Yet another evangelical megachurch is repenting for mishandling clergy sex abuse.
Every few days, it seems, we’re hearing about a different instance of a pastor or church leader who has abused women and/or children and a church (or denomination) that has completely mucked up its response. Why is that? Why can’t churches get handling abuse right?
The reasons are myriad, complicated and intersecting, and I’ll try to unpack some of that here and offer suggestions for what churches can do to prevent sexual abuse and address it appropriately.
Devaluing girls and women
Many churches don’t take abuse seriously because in belief and in practice they devalue women and girls, particularly women’s and girls’ bodies, their right to bodily autonomy and their full selfhood. On the whole, our culture does not take sexual violation that seriously because it sees girls/women as primarily of value for their sexual availability to men.
“Many churches don’t take abuse seriously because in belief and in practice they devalue women and girls.”
Within many evangelical churches, purity culture has exacerbated this misogynistic viewpoint by making sexuality the responsibility of girls/women. Within purity culture, girls/women are responsible for men’s sexuality. If men are tempted, it’s because girls/women have tempted them.
Anthropologist Karen McCarthy Brown argued that one characteristic of religious fundamentalisms is control of women. Women are, she explained, the “other” within. Most of the time, the “other” is external to our group. They are different from us, and they have their own groups, and we can usually manage to have little to do with one another. For example, churches can easily manage to segregate themselves racially; they can move away from impoverished neighborhoods and kick out LGBTQ people. But the social structure of the church means that men and women can’t easily segregate from one another on a long-term basis. Women are always inside the group and therefore the “other within” who must be controlled to maintain the social system of male dominance or patriarchy.

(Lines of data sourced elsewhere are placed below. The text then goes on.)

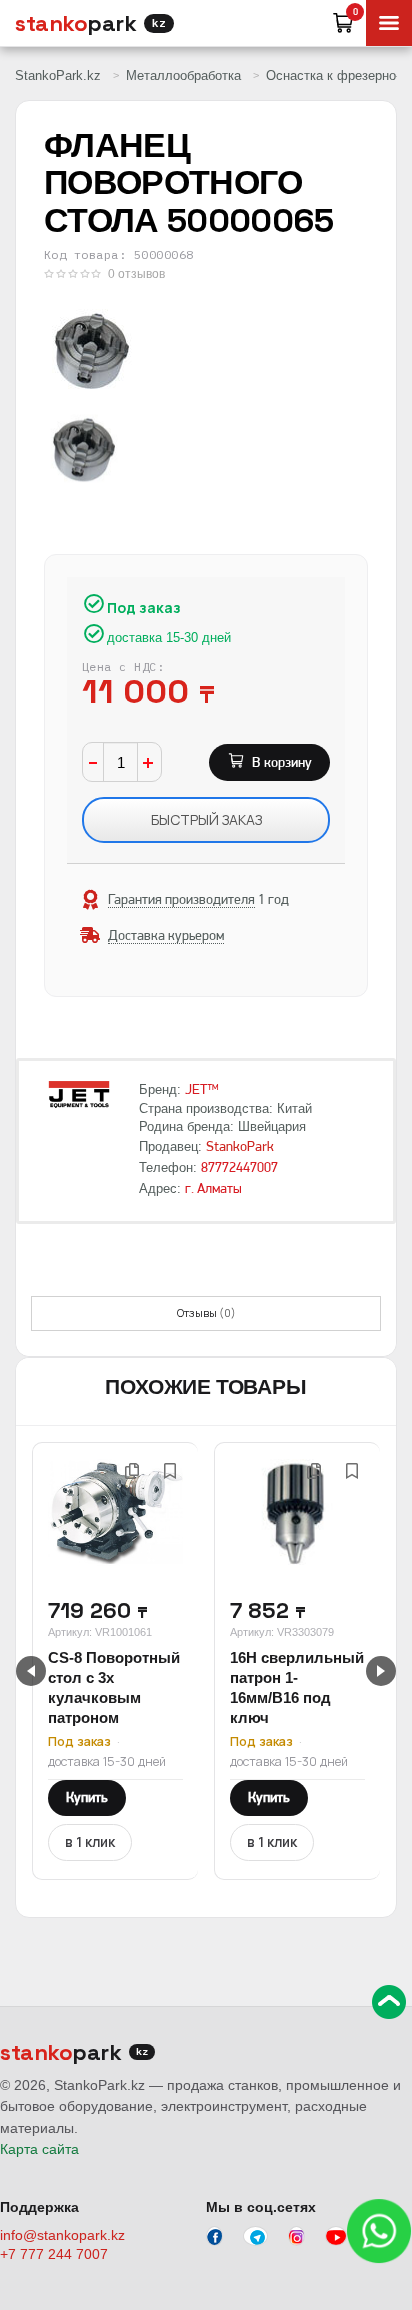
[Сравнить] (132, 1471)
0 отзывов (136, 274)
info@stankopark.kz (62, 2235)
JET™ (202, 1089)
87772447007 (239, 1167)
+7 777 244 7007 (54, 2254)
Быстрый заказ (206, 819)
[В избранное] (170, 1471)
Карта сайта (39, 2149)
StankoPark (240, 1146)
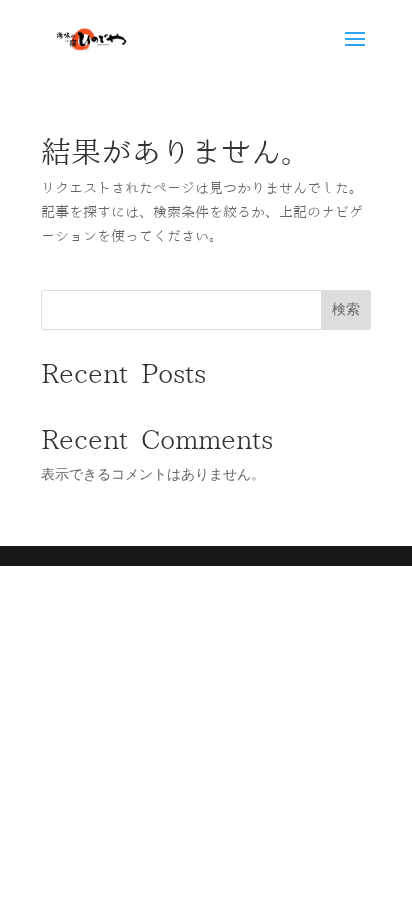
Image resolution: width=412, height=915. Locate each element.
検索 (346, 309)
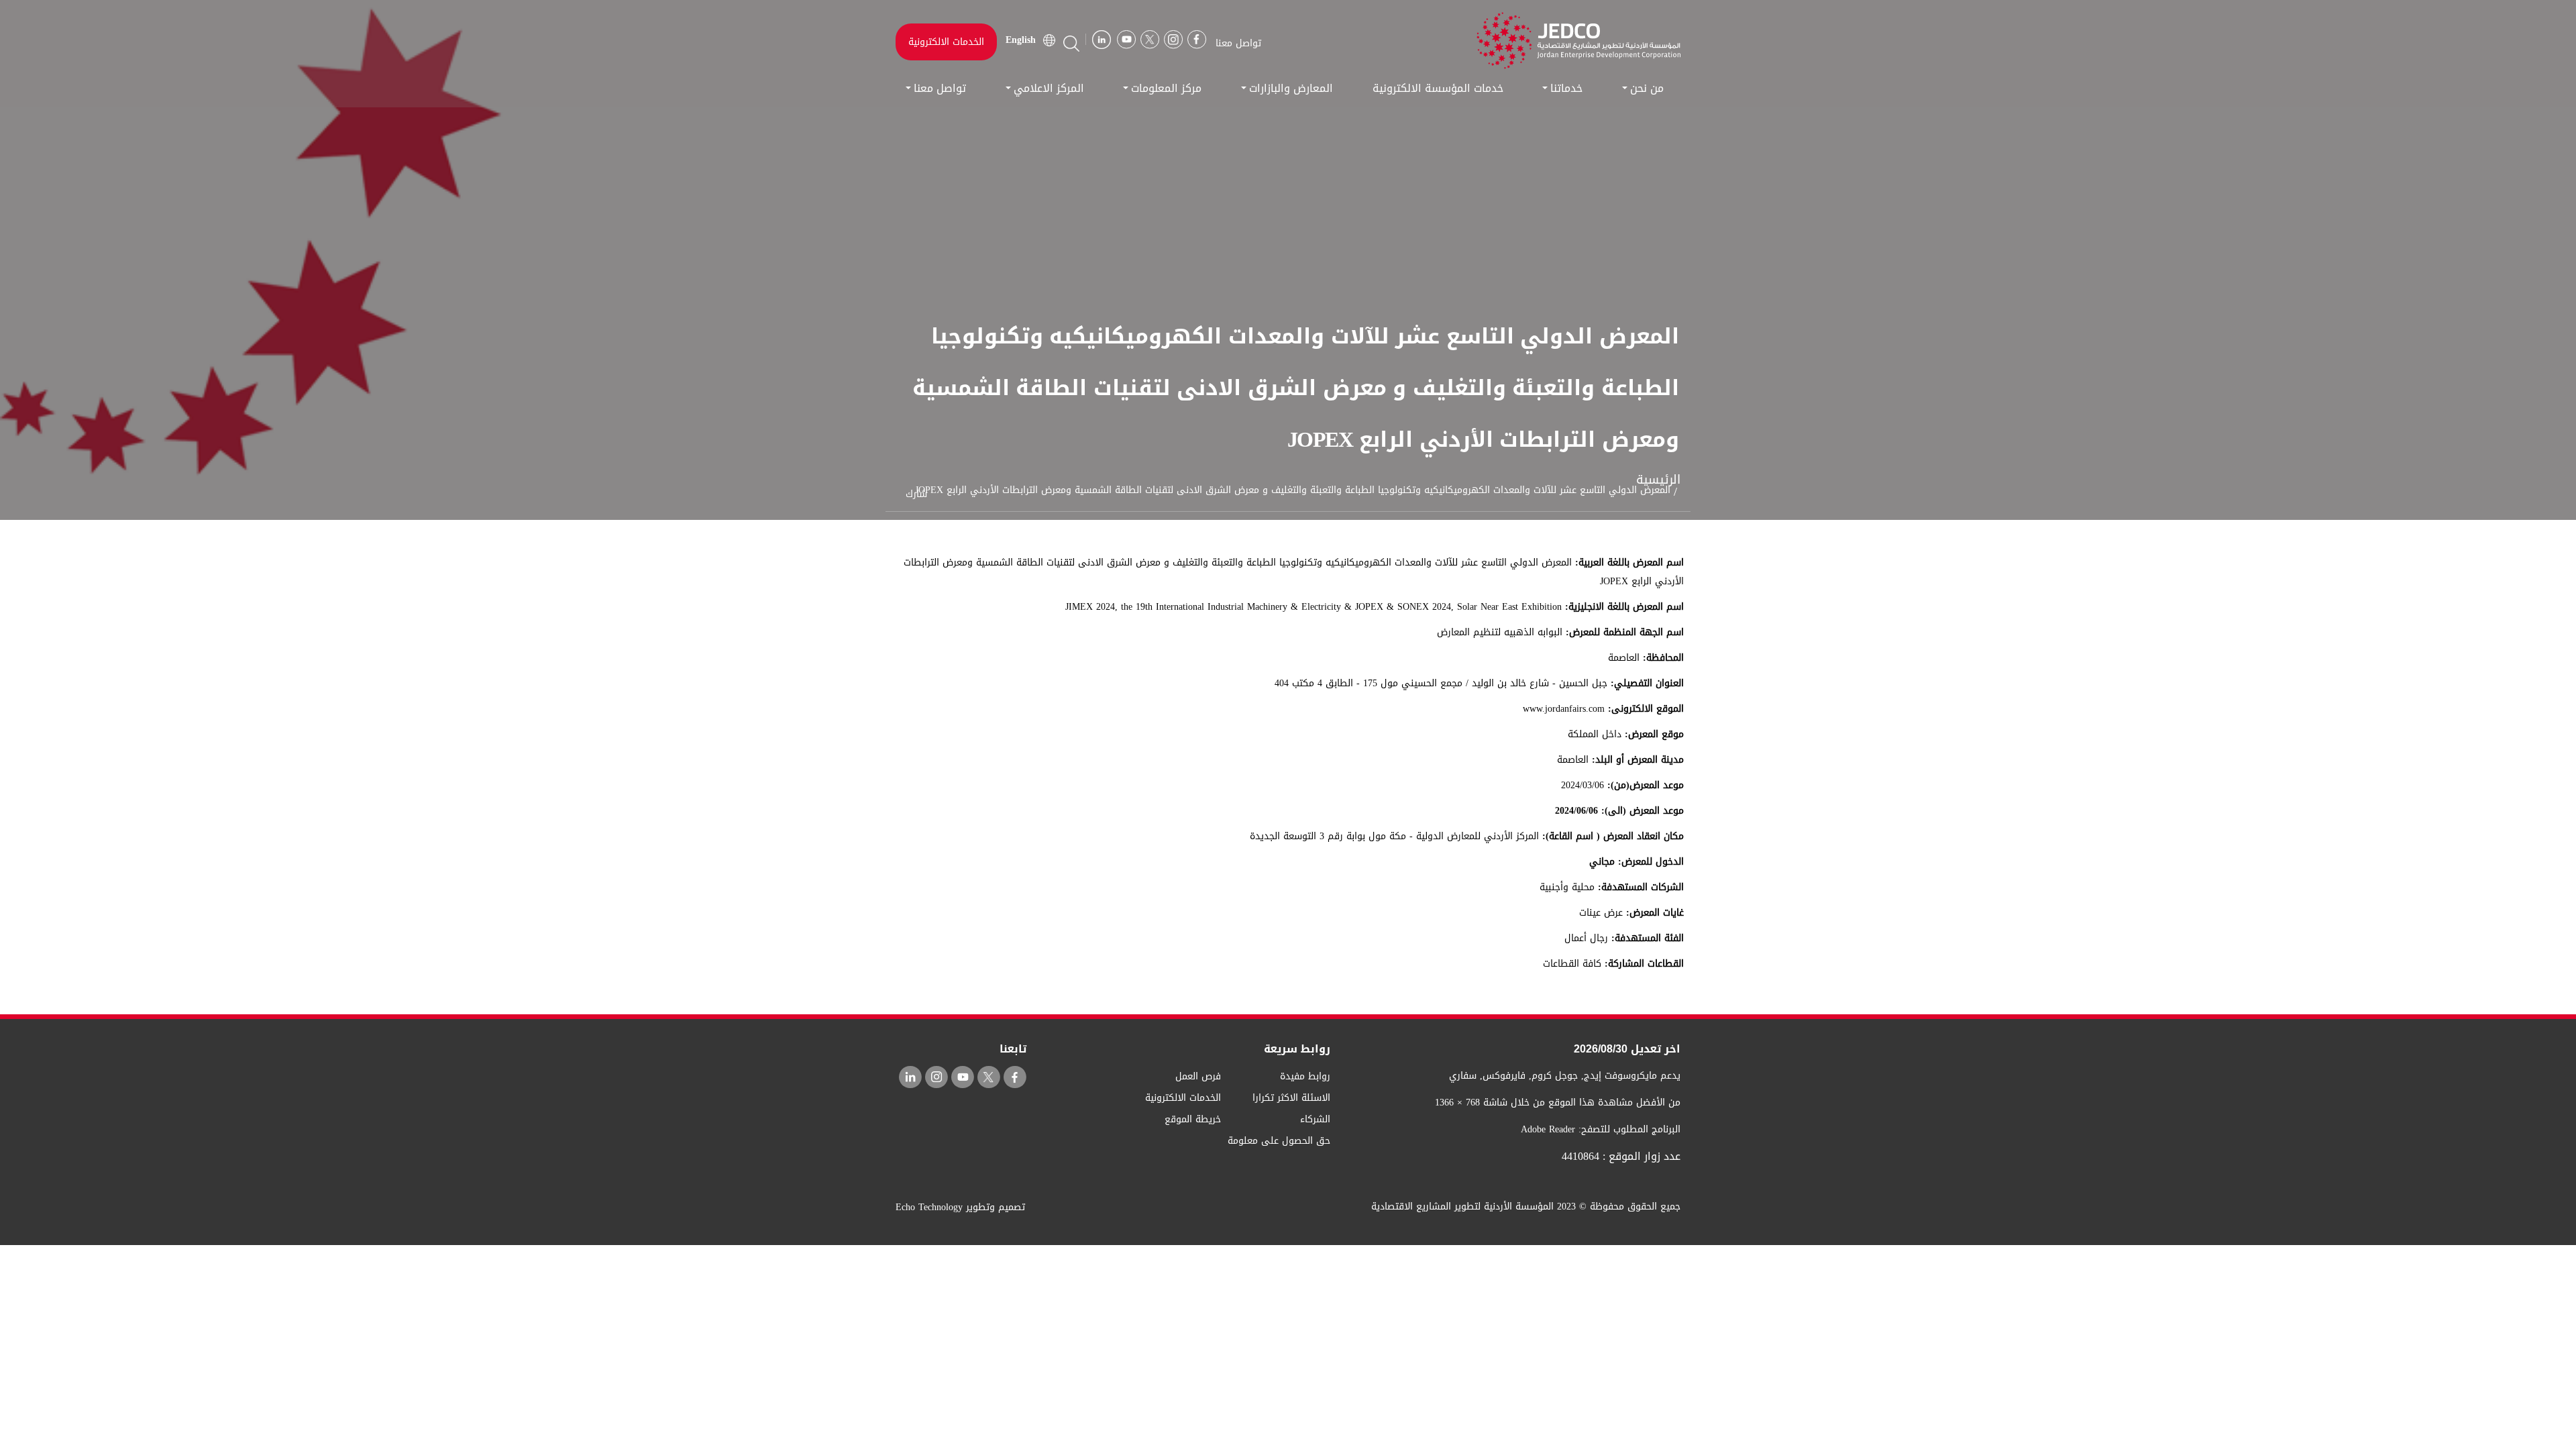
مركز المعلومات (1166, 88)
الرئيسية (1658, 479)
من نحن (1647, 88)
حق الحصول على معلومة (1279, 1141)
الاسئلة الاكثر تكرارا (1291, 1098)
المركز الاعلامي (1049, 88)
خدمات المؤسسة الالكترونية (1438, 88)
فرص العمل (1198, 1076)
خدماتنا (1566, 88)
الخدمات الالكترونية (946, 42)
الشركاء (1315, 1119)
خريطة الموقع (1193, 1119)
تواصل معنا (940, 88)
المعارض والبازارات (1291, 88)
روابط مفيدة (1305, 1076)
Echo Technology (929, 1207)
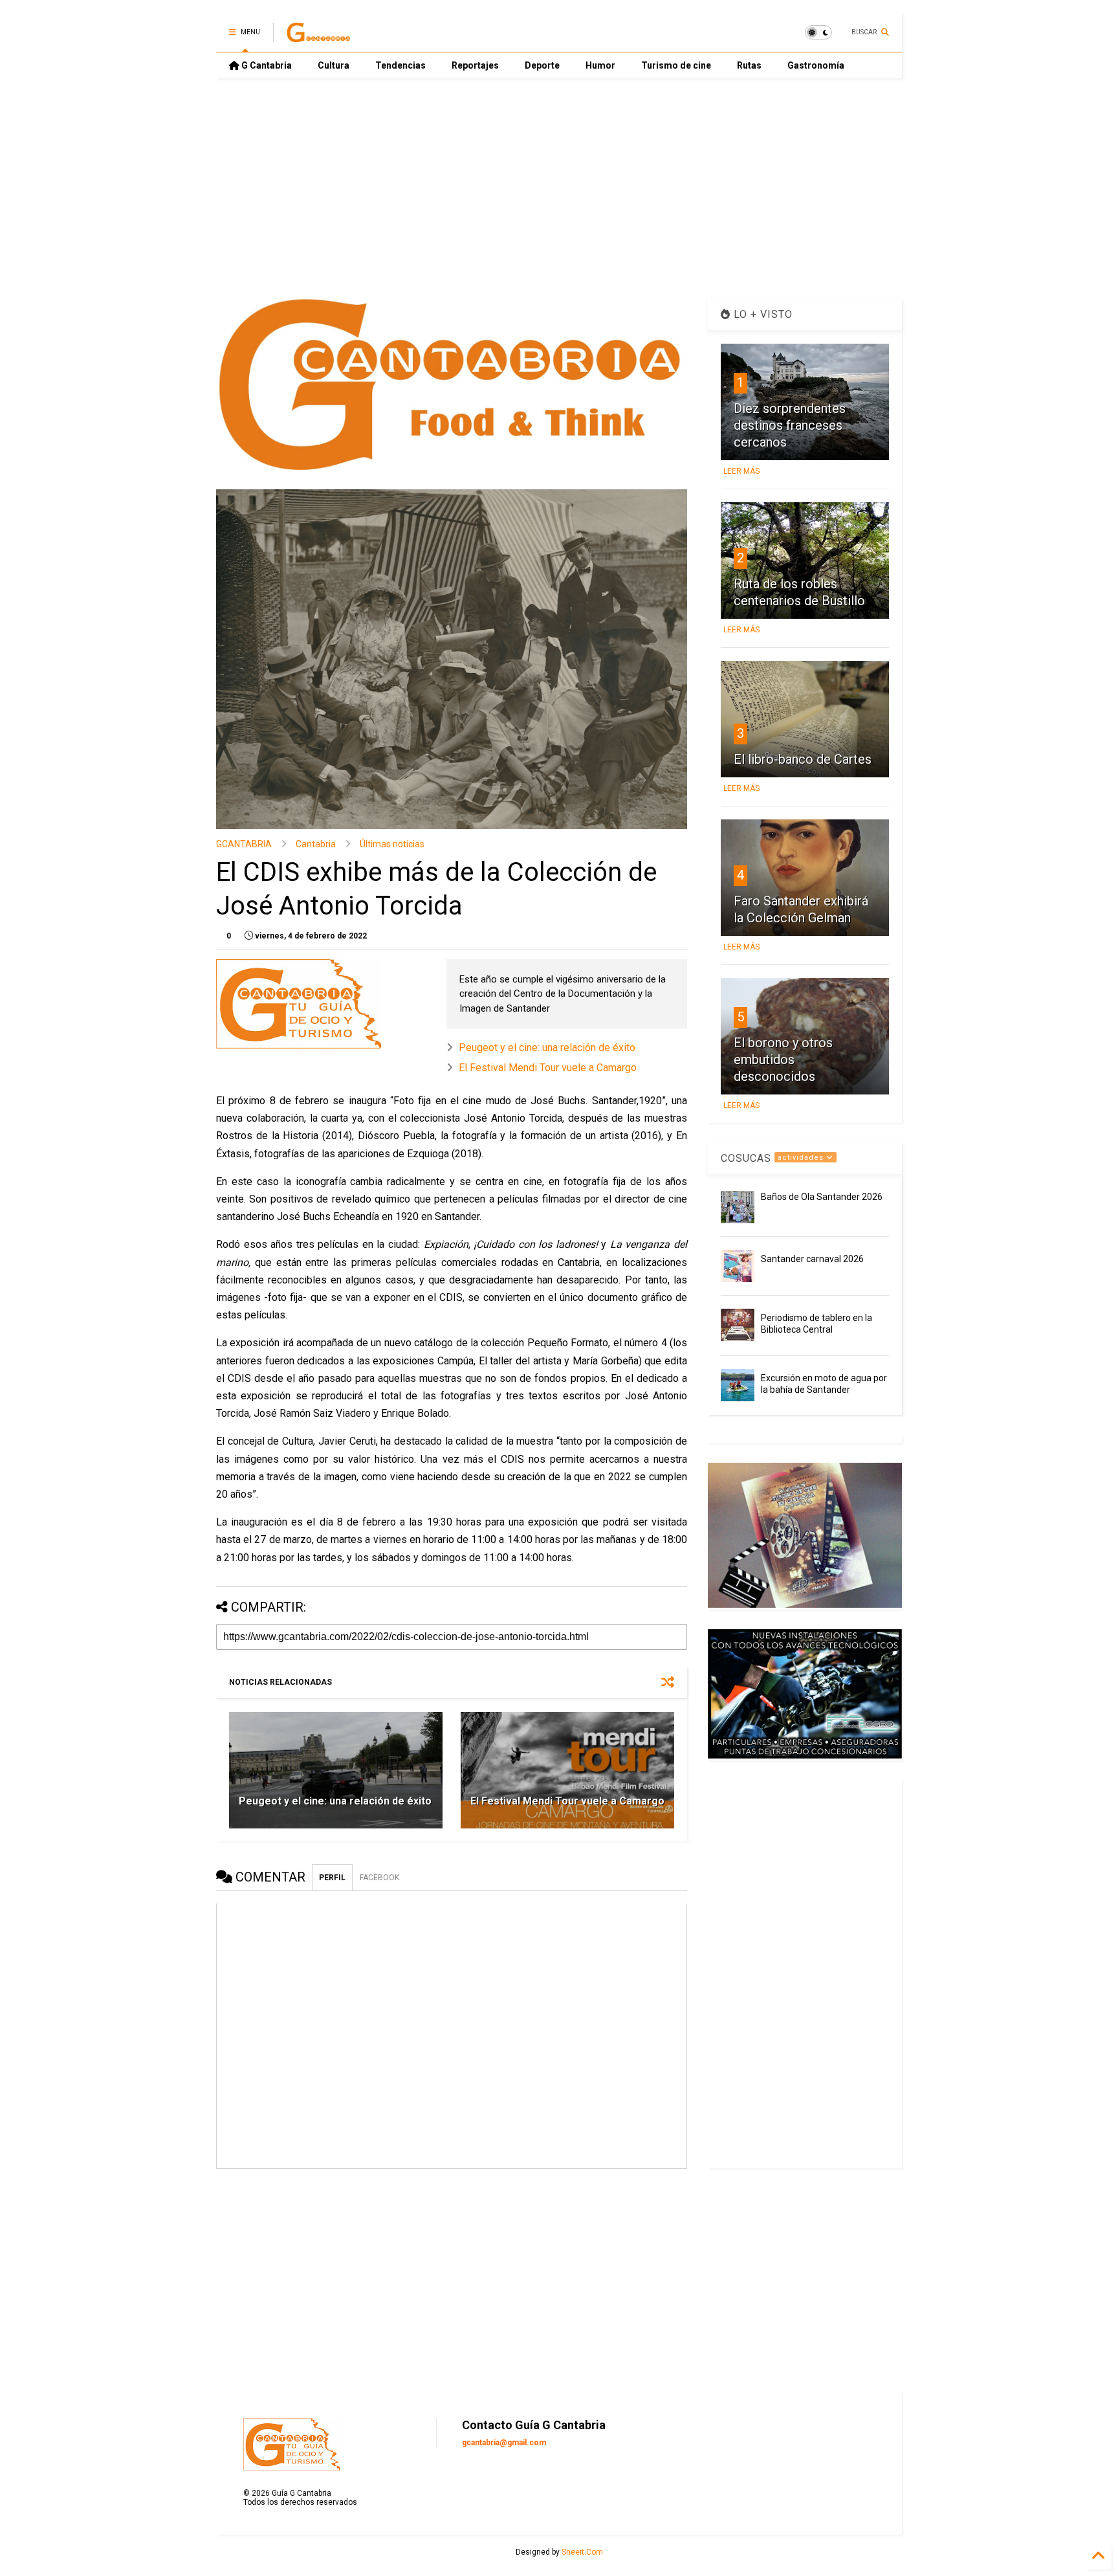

Within patriarchy, women are identified with the body, while men are identified with the mind/spirit. Women’s bodies, therefore, must be especially controlled to keep patriarchy in place. Women’s bodies (and girls’ as well) are conceived by patriarchy as wild and ungovernable, a threat when left to their own devices, and therefore needful of control by men who exercise God-ordained power over them.
Sexual abuse is about power-over. That sexuality is weaponized against women and children is an especially significant form of male dominance because it so effectively keeps patriarchal power in place. Sexual abuse is power-over in the most intimate part of one’s being. Because the body is demeaned within patriarchal Christianity, however, what happens to bodies, especially the bodies of women and children, is not that important.
“Boy children are in many ways feminized within patriarchy.”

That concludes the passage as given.